Science

Hackers Can Mess With Your Nissan Leaf From Anywhere in the World

There's a bug in the car's companion phone app that lets them in.

by Jack Crosbie
Getty

The road to an all-electric, self-driving, interconnected transportation wonderland is going to have some speed bumps.

And boy, the Nissan Leaf just hit one. A digital security student discovered a bug in Nissan’s system that not only let him control features on his car remotely, in a way Nissan had not intended, but that he could connect to other people’s Nissan Leafs and mess with their cars. The bug allowed him to turn the fans on and off, tinker with other small features the companion smartphone app can control, as well as view other people’s driving information and data. The physical controls could conceivably drain the car’s battery, leaving drivers stranded.

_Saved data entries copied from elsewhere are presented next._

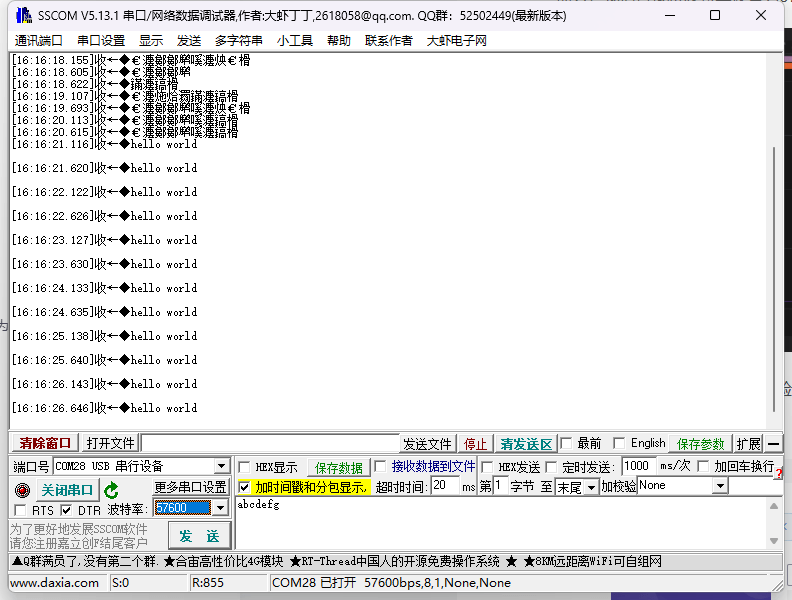The height and width of the screenshot is (600, 792).
Task: Open the 57600 baud rate dropdown
Action: point(220,508)
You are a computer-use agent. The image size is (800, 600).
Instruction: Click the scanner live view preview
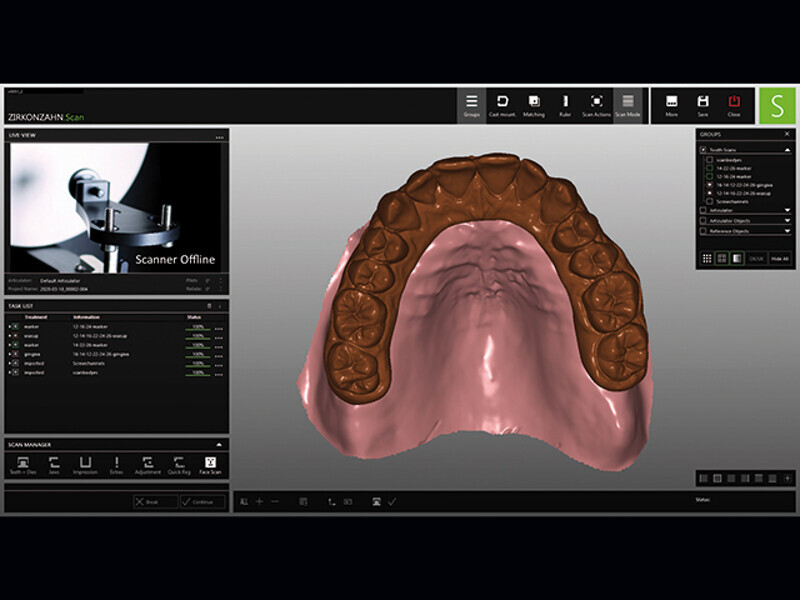pos(116,208)
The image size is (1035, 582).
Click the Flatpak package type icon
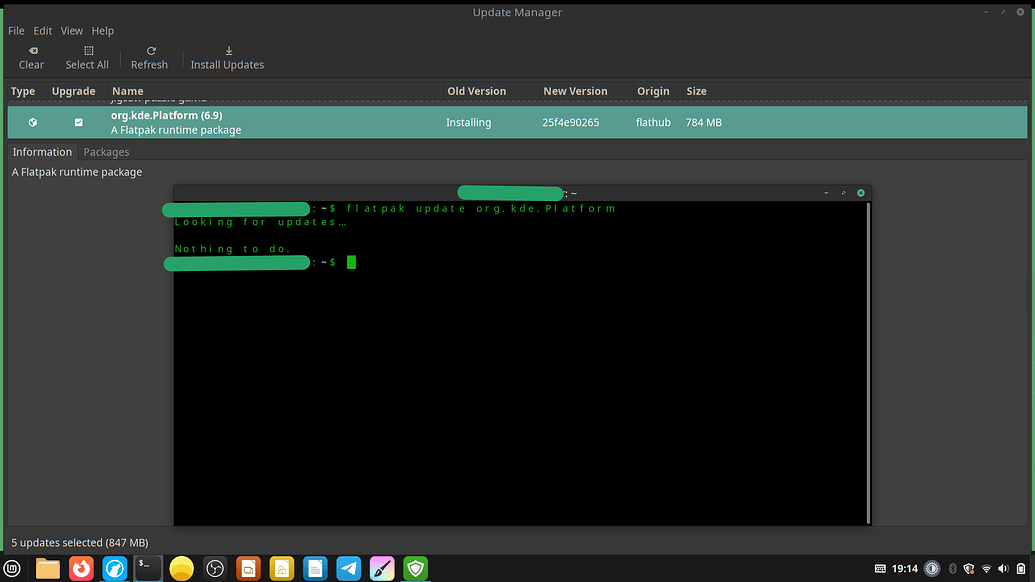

The student immediately forwarded the glitch to his teacher, web security researcher and seminar instructor Troy Hunt, who teamed up with fellow researcher and Leaf owner Scott Helme to test the security gap on video.

The bug was relatively simple: a glitch in the app’s programming let users connect to their cars online, anonymously — that is, without verifying their identity as the owner of the car they were connecting to, outside of the Vehicle Identification Number. In other words, if you could get someone’s VIN, you could control (parts of) their car.

“Anyone could potentially enumerate VINs and control the physical function of any vehicles that responded. That’s was [sic] a very serious issue,” Hunt said in his blog post about the bug.

Hunt waited a considerable amount of time before making the bug public, giving Nissan time to put out a fix, which has yet to happen.

“I reported it to Nissan the day after we discovered this,” Hunt said in the post. “Yet as of today – 32 days later – the issue remains unresolved.”

When Hunt, who lives in Australia, tested out the bug with Helme, they found that Hunt could control the same features of Helme’s Leaf, parked in his driveway in Northern England, that he could his own, all through his internet browser.

Here’s the full test on video:

Still, Helme said, it could be worse.

“Fortunately, the Nissan LEAF doesn’t have features like remote unlock or remote start, like some vehicles from other manufacturers do, because that would be a disaster with what’s been uncovered,” Helme said in Hunt’s blog post.

Other interconnected vehicles, like OnStar equipped GM vehicles, have been exposed to far more dangerous flaws, including control of the engine. Hackers famously were able to remotely shut down a Jeep with a Wired reporter inside back in July, and the Nissan bug isn’t as severe. Still VIN numbers aren’t particularly difficult for a dedicated hacker to brute-force through and find, so it might be wise to keep an eye on your air vents for signs of illicit climate control.